Countries that switch to democracy experience 20 per cent more economic growth than if they don’t switch.

The research contradicts a common belief that democracy is somehow bad for growth, especially for poor or poorly educated countries, according to the authors of a new working paper. In fact, democracy is good economically for all countries that switch to it.

“The effect is somewhat greater for better educated countries. But even for poor countries there’s not a different effect. Democracy is good for really poor countries as well,” says Suresh Naidu (Columbia University), a co-author on the paper and a former CIFAR Global Scholar.

He co-authored the paper with Daron Acemoglu (Massachusetts Institute of Technology), a senior fellow in the program in Institutions, Organizations & Growth, and Pascual Restropo (MIT) and James A. Robinson (Harvard).

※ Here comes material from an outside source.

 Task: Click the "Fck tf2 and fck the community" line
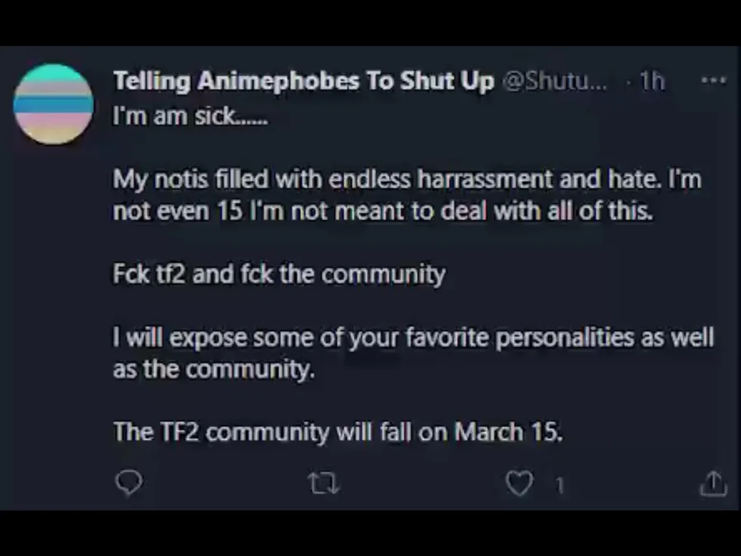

The research looked at 164 countries from 1960 to 2010, a time when democratic governments increased 30 percent globally. The researchers were interested in the question because many academics and political columnists have concluded that non-democracies have an advantage. Their idea is that non-democratic governments can enact policies that are necessary but politically unpopular, Naidu says.

But that turns out not to be true. In fact, because of the extra growth from the wave of democratization, the global economy is 6 percent larger than it would be otherwise.

To rate a country as a democracy, the researchers combined the scores of two independent organizations, Freedom House and Polity IV.

To determine economic growth, they had to take into account the fact that GDP actually tends to go down in countries shortly before they become democratic, probably because of political and economic unrest either caused by or leading to the shift. To adjust for this, the researchers compared the democracies to countries that experienced similar falls in GDP but did not switch to democracy.

And although it’s hard to tell why democracy is good for the economy, the authors think the cause is probably increased civil liberties.

“To the extent we can tell, it does look like it’s civil liberties. In democracies countries have to respect people’s civil rights. People can use those civil rights to push for other changes,” Naidu says. This helps prevent economically destructive practices such as government corruption or favouritism for cronies, for instance.